Nurses, they often stay an extra hour debriefing with the next nurse. They don’t get paid any overtime for that. When their shift is done, it’s done. But if police just happen to find themselves cruising around and they get stuck in a traffic jam on the way back to headquarters, they’re going to bill that as overtime.
It’s total impunity with the WPS and I would say, public police in Canada more broadly.
Credit: @karapassey on Twitter
It’s this idea again with the overtime hours and, buying helicopters and armoured tactical vehicles. It’s all setting the precedent: this is what we will need and we will always need more. But the logic turns in on itself because, well, if you’re meant to be providing public safety, with that logic, crime should go down and we shouldn’t need more expansive policing. But, we obviously know that that is not the case and that is not the true purpose for this type of equipment. It functions to justify increasing spending.
That’s what’s so powerful about defunding and abolition movements: policing does not reduce transgressions at all. In fact, in a generational sense, it may actually create a context where community members are criminalized more, which then further destabilizes neighbourhoods.
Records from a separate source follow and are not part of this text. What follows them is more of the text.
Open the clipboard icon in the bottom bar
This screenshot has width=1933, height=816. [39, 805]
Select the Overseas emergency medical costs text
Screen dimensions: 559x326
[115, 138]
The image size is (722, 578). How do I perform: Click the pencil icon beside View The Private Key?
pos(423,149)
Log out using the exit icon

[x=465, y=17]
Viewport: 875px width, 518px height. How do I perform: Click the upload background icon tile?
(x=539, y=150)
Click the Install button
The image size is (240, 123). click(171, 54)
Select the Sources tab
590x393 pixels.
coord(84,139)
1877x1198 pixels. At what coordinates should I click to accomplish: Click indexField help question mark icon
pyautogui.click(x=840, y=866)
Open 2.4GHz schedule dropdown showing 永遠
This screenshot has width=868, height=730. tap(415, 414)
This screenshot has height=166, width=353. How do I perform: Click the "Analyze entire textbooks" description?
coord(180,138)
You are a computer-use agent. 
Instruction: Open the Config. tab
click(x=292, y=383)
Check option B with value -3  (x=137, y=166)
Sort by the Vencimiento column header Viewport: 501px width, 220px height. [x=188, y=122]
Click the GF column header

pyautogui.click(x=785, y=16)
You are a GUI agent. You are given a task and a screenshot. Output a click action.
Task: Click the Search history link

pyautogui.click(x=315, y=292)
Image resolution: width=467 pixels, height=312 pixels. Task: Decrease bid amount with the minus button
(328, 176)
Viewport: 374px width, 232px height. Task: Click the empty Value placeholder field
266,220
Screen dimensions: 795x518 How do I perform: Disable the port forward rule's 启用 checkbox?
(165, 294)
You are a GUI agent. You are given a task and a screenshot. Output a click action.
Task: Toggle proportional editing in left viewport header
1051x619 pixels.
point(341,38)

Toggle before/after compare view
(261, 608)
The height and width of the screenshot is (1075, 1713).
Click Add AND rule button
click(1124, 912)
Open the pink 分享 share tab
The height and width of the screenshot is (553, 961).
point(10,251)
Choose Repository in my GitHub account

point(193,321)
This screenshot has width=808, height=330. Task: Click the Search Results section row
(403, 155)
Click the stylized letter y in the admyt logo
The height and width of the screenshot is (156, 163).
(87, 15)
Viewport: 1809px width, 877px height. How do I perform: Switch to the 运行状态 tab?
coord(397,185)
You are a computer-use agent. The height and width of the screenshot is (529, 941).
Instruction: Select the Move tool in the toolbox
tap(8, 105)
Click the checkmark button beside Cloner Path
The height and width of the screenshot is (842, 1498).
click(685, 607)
The more that people in a community are criminalized, the higher the rates of divorce are, the lower the rates of education are, which contributes to lower employment rates and then you run into issues around safe and accessible housing.
That’s why there are surgeons and doctors and nurses in Canada who are calling for the defunding and abolition of the police. They’re sick of seeing people show up with injuries from police in their units and they understand it’s actually significantly increasing costs in their unit.
Over time, policing creates the conditions for more transgressions. More distress. More destabilization.
It’s not going to work if, in a decade’s time, the WPS consumes 50% of the city budget. It isn’t going to change that scenario.
And perhaps that’s the biggest myth of all: somehow over time, if we just throw more money into policing, we’re going to live in a healthier society. And nothing could be further from the truth.
Change will occur if we are able to create healthier communities and reduce transgression by increasing funding for housing, addictions services, counselling, community and social development. This will empower people, which will help them access jobs and housing.
How do you see these funds being better spent than on the police helicopter?
There are a lot of community and social development groups right now that are completely underfunded and they’re just scraping by. Sometimes, they have to let really talented people go, people who have talents in conflict resolution and mediation and just caring for people. Like, that is the talent that we need to value more in our society.
I can think of probably a dozen community and social development groups just around my neighbourhood downtown that are totally underfunded right now. If I had the money, I would just give it to them.
I think there’s other models that might be worth looking at: like in Oregon, the CAHOOTS model where you have street nurses, street counsellors, you have people trained in harm reduction and conflict resolution. And you have a big network of them meeting people where they’re at to decrease transgression and distress. We need a big network like that.
Police do not take that approach. They do not have an approach of helping people. They criminalize, which in and of itself is incredibly violent towards communities. Over time, it tears them apart, as we just discussed. There’s a great book by Todd Clear called Imprisoning Communities and he looks like, in a generational sense, how criminalization starts to erode all kinds of indicators in communities over time. And basically, destroys them.
So, to me that’s an important piece to continually hold up: criminalization is not going to help our communities. The police helicopter is not going to help our communities.
The plethora of community and social development workers all around us, who we work with, who we live with, who have incredible skills, they should be funded to actually keep us safe.